Written by: Lexie VanAntwerp, Manager of Member Services
Many former little girls can say the same, but I discovered my passion for golf at a very young age thanks to my dad. My life and golf have been entangled ever since, and I imagine my two-year-old son, Bridger, will get a similar introduction soon — just from some combination of “Papa” and Mom.
Standing hip-high to my father, I took my first swings when I was just five years old and began playing three-hole tournaments soon after. At 15, I took my first job in the golf industry at BanBury Golf Course in Eagle, Idaho, working for the widely acclaimed teaching professional Jerry Breaux. As my first coach and mentor, Mr. Breaux opened my eyes to the idea that a life in golf was waiting for me.
My junior days were defined by a merging of passion and identity. I became as much a golfer as I was blond or a woman. And the relationships I’d built on the golf course quickly became the most valuable relationships in my life, ranging from family and friends to professional mentors. In a high school golf tournament during my freshman year at Capital High School, I met my best friend Gabrielle, a relationship that continues to enrich my life off the course as we begin our adventure with motherhood at the same time.
As long as my putter behaved, golf was always a place that felt like home, which made the decision to play college golf seem easy and I arrived at Weber State University ready for the next chapter.
My college experience was full of all the things you hear about from college athletes — team comradery and school pride, friendships and new experiences. I wouldn’t trade the community I built in Ogden, Utah, for the world. But as rewarding as that journey was, it was also quite intense — full of travel, classes, practice, competition, injury, recovery, a social life and learning how to live on my own for the very first time. Golf, at times, started to feel like a lot less fun. It became a less reliable source of joy.
Coming from a small pond like Idaho, I struggled with the feeling that I’d become a much smaller fish. I was surrounded by perfect golf swings when I showed up on the range. I watched players shoot scores I’d only dreamed of posting. Within my own team, I found myself stuck as the sixth woman in a five-player lineup, traveling to play as an individual the vast majority of the time. Just as my competition asked for more out of my game, my game seemed harder to find. I felt inadequate, almost helpless. Then a hip injury that required surgery hampered my ability to play even more. Then my coach, “Smitty”, who recruited me to play for him passed suddenly from cancer. For the first time in my life, golf didn’t make me feel like I mattered.
My main reprieve over that time was during the summers when I would teach junior clinics in the time I wasn’t practicing out at Falcon Crest Golf Club in Boise. That familiar happiness I felt around the game when I was teaching encouraged me to turn professional, and I continued teaching juniors after college until I landed a dream gig as an assistant pro at Bandon Dunes Golf Resort. If you’ve never been, it’s often described as “Disneyland for adults” and that’s what if feels like to work there, too. I had to pinch myself reporting to work every day and felt my love for the game return, focused on the natural beauty of the courses us golfers get to play. Golf had evolved, yet again, from a chore into a privilege.

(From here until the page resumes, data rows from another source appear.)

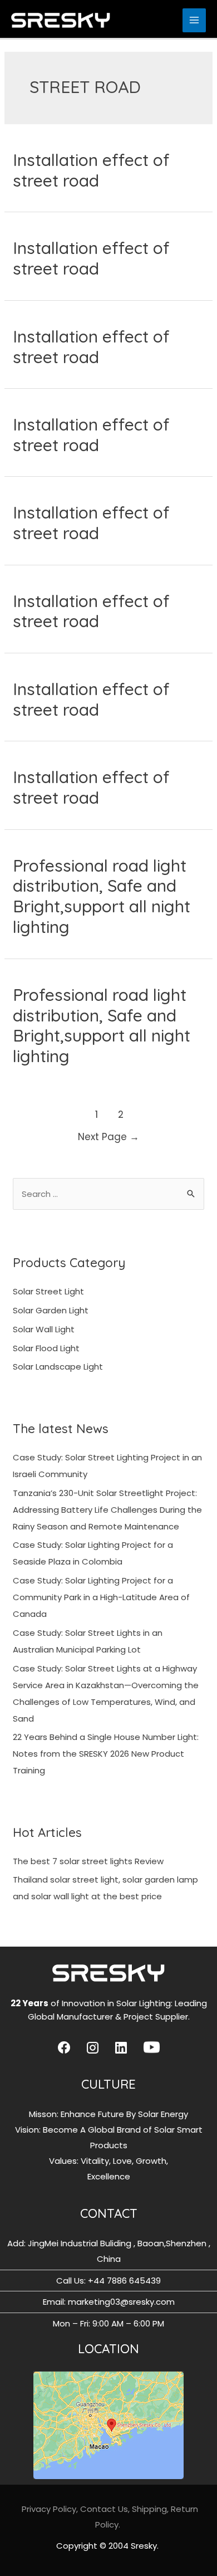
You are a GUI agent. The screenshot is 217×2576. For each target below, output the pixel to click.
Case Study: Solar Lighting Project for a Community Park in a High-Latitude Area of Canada (101, 1597)
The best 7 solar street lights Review (88, 1861)
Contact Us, (105, 2509)
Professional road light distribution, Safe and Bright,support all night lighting (101, 896)
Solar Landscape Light (58, 1366)
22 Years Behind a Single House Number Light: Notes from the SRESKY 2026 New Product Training (106, 1753)
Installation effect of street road (91, 170)
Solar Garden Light (50, 1310)
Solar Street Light (48, 1291)
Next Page (108, 1136)
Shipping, (151, 2509)
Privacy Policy (49, 2509)
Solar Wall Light (44, 1329)
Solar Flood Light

But when you attach your love of the game — and at times your sense of self — to something that depends on the forecast, it’s never as fulfilling as it should be. At Bandon Dunes, you are, for all intents and purposes, stranded out on a cliff edge. For weeks at a time that feels like bliss. But I found myself missing my family and friends back home; all the loved ones who had let my roots in golf run deep.
Before I left Bandon in 2018, I married my husband, Jace, and the prospect of starting a family motivated me to leave even more. In doing so, I left the golf industry for something more stable, predictable and “normal.” But in even less time than it took me to return to the golf industry, I found myself pregnant with Bridger after signing up to work for the IGA.
When Bridger arrived, I found myself disconnected from the game in a whole new way. My work life was consumed by golf, but I didn’t have a strong sense of where it belonged in my personal life. Recovering from an unplanned C-Section left me feeling estranged from my body, let alone a solid golf swing. My identity as a golfer felt uncertain in ways it never had.
But just seven weeks after he was born, Bridger brought me back to the golf course. With my baby boy in one stroller and my clubs on another, we ventured out to Pierce Park Greens in Boise for our first walk as a mother and son. We’ve enjoyed many more since, and two years later my game is better than it’s ever been, giving me an essential physical, mental and emotional outlet that helps me be the best mother I can be.
Of course, Bridger won’t remember that moment in the Spring of 2022, but it’s the day I re-discovered what this game means to me and the people I share my life with. Through college and my professional life, I realized how easy it is to let this game make you feel small — to make you feel like you don’t matter. But every time I look at Bridger, I know that can’t possibly be true.